* **Supplied text**:
§ §
Confronted
with the subject of paedophilia, we typically have two responses: either
we shrug it off because it doesn't seem to affect us or we condemn it
utterly, because it is so terribly wrong. Fundamentally Happy
articulates the emotional and social complexities of paedophilia magnificently,
examining the apathetic response while hammering every button on the
emotional console (tension, anger, hate, love, denial, pain) and exploring
the condemnatory response without arousing knee-jerk reactions of disgust
or condemnation in its audience.
Fundamentally Happy is also an epic yet fiercely intimate
tragedy of love and loss; it is about emotion and conflict as much as
it is emotional and conflicting. Approaching paedophilia with a calm,
fierce authority, Haresh Sharma channels a comprehensive vision through
a single person's story, recreating a specific and finite set of events
that transforms Fundamentally Happy into a spectacle adequate
to its incendiary subject matter.
Eric (Chua Enlai), a thirty-year old social worker, returns to his
childhood neighbourhood and looks for the home of his old neighbours.
He finds that the couple, Uncle Ismail (who never appears) and Habiba
(Aidli "Alin" Mosbit) are still living there, older and with children.
Habiba ushers Eric - and the deep, dark secret he brings with him -
into their house with enthusiasm. As Habiba and Eric fondly recall "the
old days", Eric shockingly reveals that Uncle Ismail is a paedophile
who abused him as a child - and with this information, he throws all
their lives into a series of emotional hairpin turns.
§ §
Data on locating visible targets
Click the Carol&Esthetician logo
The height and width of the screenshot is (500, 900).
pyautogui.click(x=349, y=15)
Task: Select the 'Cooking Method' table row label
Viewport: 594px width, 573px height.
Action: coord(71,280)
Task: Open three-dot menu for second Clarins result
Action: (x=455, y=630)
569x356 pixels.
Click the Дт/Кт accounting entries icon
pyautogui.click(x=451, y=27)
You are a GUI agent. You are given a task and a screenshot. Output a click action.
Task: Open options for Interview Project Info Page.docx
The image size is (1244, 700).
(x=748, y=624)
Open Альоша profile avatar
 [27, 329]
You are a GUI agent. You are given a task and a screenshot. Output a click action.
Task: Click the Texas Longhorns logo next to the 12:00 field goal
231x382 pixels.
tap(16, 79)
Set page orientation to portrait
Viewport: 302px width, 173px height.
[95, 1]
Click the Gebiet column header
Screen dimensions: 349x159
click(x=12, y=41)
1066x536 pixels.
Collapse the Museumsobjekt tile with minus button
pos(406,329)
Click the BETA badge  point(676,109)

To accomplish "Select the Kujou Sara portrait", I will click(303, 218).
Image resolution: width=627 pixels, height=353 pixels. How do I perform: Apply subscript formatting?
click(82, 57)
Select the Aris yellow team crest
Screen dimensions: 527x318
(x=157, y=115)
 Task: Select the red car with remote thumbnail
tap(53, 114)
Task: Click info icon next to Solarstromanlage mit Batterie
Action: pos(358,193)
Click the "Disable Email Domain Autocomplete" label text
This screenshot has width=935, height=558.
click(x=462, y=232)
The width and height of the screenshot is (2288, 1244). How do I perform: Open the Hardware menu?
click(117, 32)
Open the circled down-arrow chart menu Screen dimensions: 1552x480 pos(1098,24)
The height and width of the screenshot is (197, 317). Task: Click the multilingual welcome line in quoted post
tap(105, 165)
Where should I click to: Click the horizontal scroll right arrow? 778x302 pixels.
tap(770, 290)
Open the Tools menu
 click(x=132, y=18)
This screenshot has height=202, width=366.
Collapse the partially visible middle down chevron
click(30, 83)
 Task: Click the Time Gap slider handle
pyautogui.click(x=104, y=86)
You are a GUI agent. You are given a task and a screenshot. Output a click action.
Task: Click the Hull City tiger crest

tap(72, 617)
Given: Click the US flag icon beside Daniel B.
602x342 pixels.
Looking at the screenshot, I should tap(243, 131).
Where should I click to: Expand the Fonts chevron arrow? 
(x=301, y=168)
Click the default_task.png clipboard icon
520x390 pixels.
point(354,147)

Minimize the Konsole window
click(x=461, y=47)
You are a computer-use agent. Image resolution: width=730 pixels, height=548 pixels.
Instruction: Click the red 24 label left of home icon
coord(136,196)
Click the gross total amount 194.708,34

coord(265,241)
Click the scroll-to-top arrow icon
§ §
* **Direction 1**: The review of Fundamentally Happy names several emotions in parentheses after "the emotional console." List each of them.
* **Direction 2**: Continue the review of Fundamentally Happy, starting after its final sentence.

* **Exercise output 1**: tension, anger, hate, love, denial, pain

* **Exercise output 2**:
In something as seemingly unambiguous as paedophilia, we instinctively
delineate the roles of victim (child and family) and aggressor (paedophile).
Refuting this deceptive illogic, Sharma evinces the many faces of victimisation
through brilliant sleight of hand. Eric's strained reiteration "I am
blessed... and I do... I truly feel blessed" in his early effusive banter
with Habiba is already an ironic indication of his vulnerability, while
Habiba, in her startling insinuation that Eric seduced her husband,
cloaks her denial and desperation under the easy cover of aggression.
Perhaps, as Fundamentally Happy indicates, the real aggressors
are the strange paradoxes of human emotion. We not only feel the full
effect of Eric's violation but are also privy to his complicated emotional
response to Uncle Ismail: he is at once the predator of Eric's innocence,
the father he never had and the great love of his life. Like Habiba,
we helplessly grovel in denial, dismay and desperation as we struggle
with the realisation that this perverse connection between Eric and
Uncle Ismail is also genuine.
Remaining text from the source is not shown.